Sobota z ORLEN Ligą: Polski Cukier Muszynianka Enea Muszyna - Budowlani Łódź 2:3
Polski Cukier Muszynianka Enea Muszyna przegrał z Budowlanymi Łódź 2:3 (25:19, 27:25, 23:25, 17:25, 15:17) w pierwszym meczu play off o piąte miejsce. MVP spotkania została wybrana Martyna Grajber. Drugi pojedynek wspomnianych drużyn zostanie rozegrany 28 kwietnia w Łodzi. Poczatek o godzinie 18.00.
- Naszym celem jest zdobycie piątego miejsca na zakończenie ORLEN Ligi.
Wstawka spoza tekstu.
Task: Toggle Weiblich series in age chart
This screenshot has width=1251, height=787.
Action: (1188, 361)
Rywalizacja z zespołem Łodzi jest dla nas tym bardziej ważna, gdyż zwycięzca będzie mieć prawo gry w Pucharach Europejskich w przyszłym sezonie (Puchar CEV - red.), co jest niemałą gratyfikacją. Zdajemy sobie sprawę, że mecze z Budowlanymi na pewno nie należą do najłatwiejszych - co pokazał chociażby sezon zasadniczy - natomiast skrupulatnie przygotowujemy się do nadchodzących spotkań. Z pewnością musimy pokazać naszą najlepszą siatkówkę. Jeśli uda nam się to zrealizować to jestem spokojny o końcowy rezultat - zapowiada rywalizację z Budowlanymi Łódź trener zespołu z Muszyny, Bogdan Serwiński.
Pierwsza partia spotkania lepiej rozpoczęła się dla gospodyń, które na przerwie technicznej wyszły na prowadzenie (8:5). Wypracowaną przewagę muszyniaki utrzymały na drugiej pauzie. Zawodniczki z Muszyny do końca utrzymały koncentrację i pewnie zwyciężyły do 19.
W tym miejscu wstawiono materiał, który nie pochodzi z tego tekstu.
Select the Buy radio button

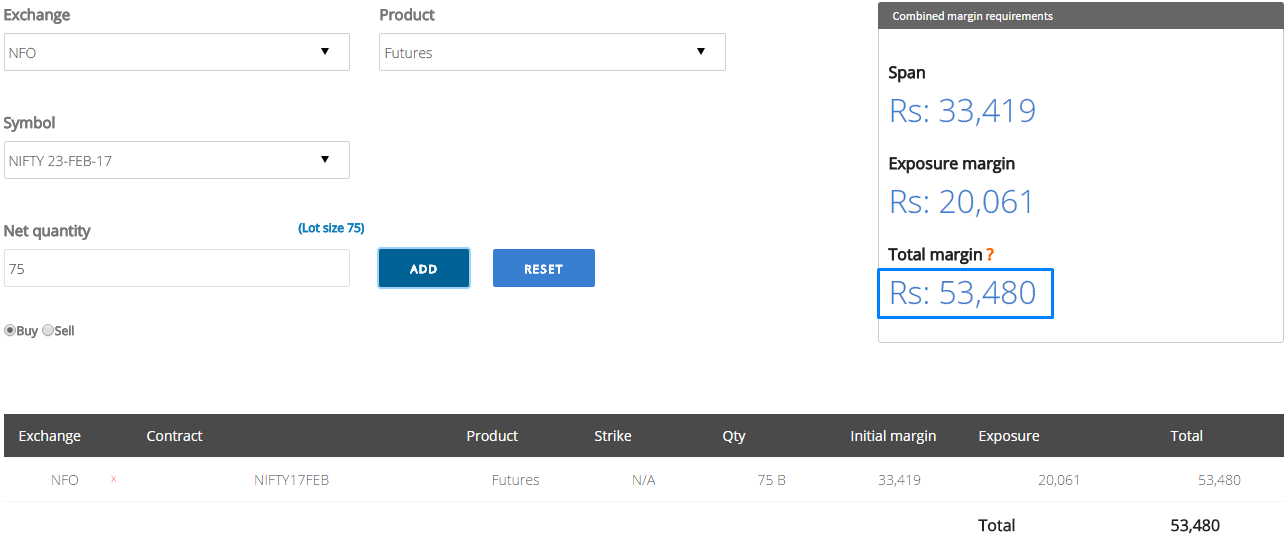(x=10, y=330)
W kolejnym secie role się odwróciły. Od początku warunki gry zaczęły dyktować łodzianki (10:4). W tym fragmencie gry podopieczne Bogdana Serwińskiego popełniały wiele prostych błędów. Gospodynie jednak nie złożyły broni. Punkt po punkcie odrabiały straty i doprowadziły do remisu (13:13). Od tego momentu zespoły zaczęły grać punkt za punkt. Ostatecznie nerwową końcówkę na swoją korzyść rozstrzygnęły zawodniczki Polskiego Cukru Muszyniaki Enea (27:25). W ostatniej akcji skutecznym atakiem popisała się Adela Helić.
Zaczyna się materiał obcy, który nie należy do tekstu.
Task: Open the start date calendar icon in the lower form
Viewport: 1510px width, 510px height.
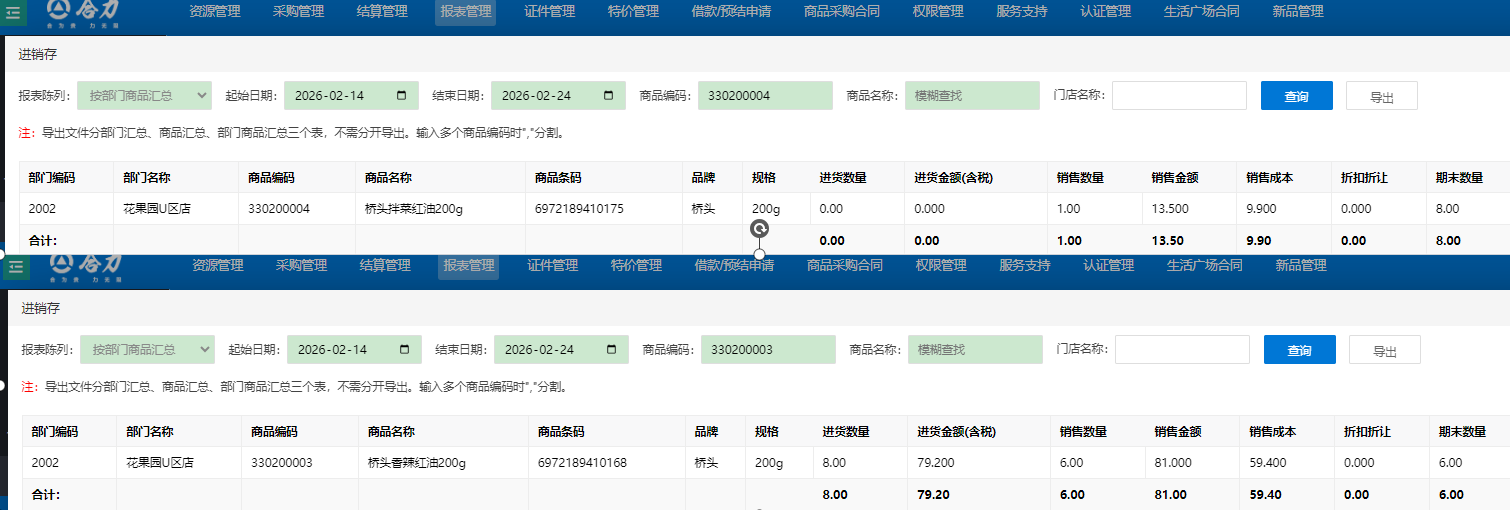Action: click(405, 350)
W secie trzecim i czwartym nieco lepiej spisywały się zawodniczki z Łodzi. W decydujących momentach zachowały więcej zimnej krwi. Warto zaznaczyć, że w trzecij partii gospodynie miały szansę zakończyć spotkanie w trzech setach, bowiem prowadziły już (16:13) i (18:16). Jednak ostatnie słowo należało do zespołu Budowlanych Łódź, a dokładnie do Brzezińskiej, która skutecznym atakiem zakończyła trzecią odsłonę meczu (25:23). Z kolei w czwartej partii goście niemal od początku do końca kontrolowali grę. Zmuszając przy tym rywalki do prostych błędów (25:17).
Tie-break toczył się ze zmiennym szczęściem dla obu drużyn. Raz na prowadzenie wysunęły się muszyniaki (8:6) i (12:7). A chwilę później straty odrobiły zawodniczki z Łodzi (12:12). Zaciętą końcówkę ostatecznie wygrał zespół Budowalnych Łódź (17:15). W ostatniej akcji Polańska wspólnie z Grajber zatrzymały w ataku Helić.